Trenton, NJ (WorkersCompensation.com) – New legislation proposed in N.J. would create a “portable benefits” system for independent contractors to ensure they are covered by workers’ compensation, health insurance and paid time off.
The legislation, introduced by Rep. Troy Singleton, D-Delran, would require companies who use independent contractors or freelancers to pay fees to a nonprofit benefits provider that would cover the gig employees with benefits that would stay with them regardless of their employer.
Singleton said his hope is to modernize the benefit system to incorporate new work modes.
“New technology has yielded a modern economy that allows greater flexibility for independent contractors but because many of their jobs do not come with health insurance, retirement plans or paid leave, these workers are more vulnerable than many of their counterparts in the traditional workforce,” he said in a statement. “The way that people work may be transforming, but the notion that all workers deserve to be treated with respect and should have access to benefits that will foster their long-term well-being has not changed.”
Singleton previously had said in an opinion piece in the Star-Ledger that more than a third of all U.S. workers are working “gigs” that are either part-time, temporary or a secondary income to full-time jobs.
Senate Bill 943 would require companies to contribute a fee of either $6 for every hour the freelancer works for them, or 25 percent of the total fee the company collects from a consumer for the product or service provided by the freelancer.
The fee would then go to a nonprofit “qualified benefit provider” chosen by the freelancer to cover the cost of workers’ compensation insurance or occupational accident insurance, as well as other benefits the worker can chose to enroll in. Workers would not be required to enroll in the coverage, however, and if they chose not to participate, they would receive half of the fee paid by the company.
“In addition to workers’ compensation insurance, qualified benefit providers must provide some or all of other, optional benefits. Qualified benefit providers must solicit input from workers on their benefits, and allow workers to choose from available benefits or allocate the contributions among the following benefits:
- Health insurance, including but not limited to subsidies to purchase health insurance;
- Paid time off;
- Retirement benefits; and
- Other benefits determined by the qualified benefit providers, on behalf of the workers.
The law, if passed, would apply to businesses that employ more than 50 independent contractors in a 12-month period. Mostly aimed at companies like Uber, Lyft and other job sharing companies, the bill has received praise from some companies, but criticism from others.
Denzel Singletary, a representative of Postmates, a company that hires drivers to deliver food and other goods from vendors to consumers, praised the bill.

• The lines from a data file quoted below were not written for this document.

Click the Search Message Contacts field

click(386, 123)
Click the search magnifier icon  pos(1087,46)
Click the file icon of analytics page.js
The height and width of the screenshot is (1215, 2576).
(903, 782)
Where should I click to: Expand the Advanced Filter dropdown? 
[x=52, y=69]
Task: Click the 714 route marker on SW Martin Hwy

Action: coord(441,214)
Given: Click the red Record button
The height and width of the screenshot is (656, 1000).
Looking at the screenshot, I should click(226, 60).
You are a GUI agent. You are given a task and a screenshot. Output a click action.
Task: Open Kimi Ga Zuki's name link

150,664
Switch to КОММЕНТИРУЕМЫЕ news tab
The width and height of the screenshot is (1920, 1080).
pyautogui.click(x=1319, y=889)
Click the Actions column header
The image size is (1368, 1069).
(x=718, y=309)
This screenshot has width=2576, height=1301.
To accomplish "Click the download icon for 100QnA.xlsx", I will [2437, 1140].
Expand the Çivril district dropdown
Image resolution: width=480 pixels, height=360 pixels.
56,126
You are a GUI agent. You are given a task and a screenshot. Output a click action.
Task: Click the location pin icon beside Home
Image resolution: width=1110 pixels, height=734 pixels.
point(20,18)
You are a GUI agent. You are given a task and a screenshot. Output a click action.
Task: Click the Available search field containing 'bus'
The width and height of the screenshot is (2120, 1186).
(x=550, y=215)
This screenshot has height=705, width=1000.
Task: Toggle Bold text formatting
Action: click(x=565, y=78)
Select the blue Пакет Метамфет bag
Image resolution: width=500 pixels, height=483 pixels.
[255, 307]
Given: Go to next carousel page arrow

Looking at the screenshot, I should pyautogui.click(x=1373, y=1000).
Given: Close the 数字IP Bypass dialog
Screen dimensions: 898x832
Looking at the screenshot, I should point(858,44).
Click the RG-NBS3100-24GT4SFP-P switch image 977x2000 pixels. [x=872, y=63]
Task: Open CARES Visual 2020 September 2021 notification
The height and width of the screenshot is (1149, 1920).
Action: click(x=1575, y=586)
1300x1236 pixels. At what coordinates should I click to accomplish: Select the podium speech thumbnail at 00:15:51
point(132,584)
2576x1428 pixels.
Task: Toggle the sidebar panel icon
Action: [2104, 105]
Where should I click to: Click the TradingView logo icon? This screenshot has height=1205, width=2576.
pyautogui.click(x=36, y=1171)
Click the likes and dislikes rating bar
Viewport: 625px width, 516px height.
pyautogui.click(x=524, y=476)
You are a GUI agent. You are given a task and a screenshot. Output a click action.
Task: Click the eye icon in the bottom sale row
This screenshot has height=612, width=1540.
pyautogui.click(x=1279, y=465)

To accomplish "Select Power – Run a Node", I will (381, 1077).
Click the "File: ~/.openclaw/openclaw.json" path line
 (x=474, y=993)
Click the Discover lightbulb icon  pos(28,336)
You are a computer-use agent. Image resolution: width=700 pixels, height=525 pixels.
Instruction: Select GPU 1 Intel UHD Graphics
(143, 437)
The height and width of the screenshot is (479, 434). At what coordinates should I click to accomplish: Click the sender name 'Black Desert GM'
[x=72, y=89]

Postmates has nearly 10,000 contractors in New Jersey, many of whom work on average between three and five hours a week.
“It is incumbent on the tech industry, organized labor and legislators to forge a new social compact that provides flexible app workers appropriate benefits and injury and civil rights protections,” Singletary said during a hearing for the bill in the state’s Labor Committee.
But others said the bill needs work.
Alida Kass, with the New Jersey Civil justice Institute, said the bill may create a “dis-incentive” for companies to hire gig workers in New Jersey because the proposed benefits fee would be an added fee, instead of being deducted out of a workers’ paycheck.
The bill passed out of committee by a 3 to 1 vote. It now goes before the Senate Budget and Appropriations Committee before going to the New Jersey Assembly.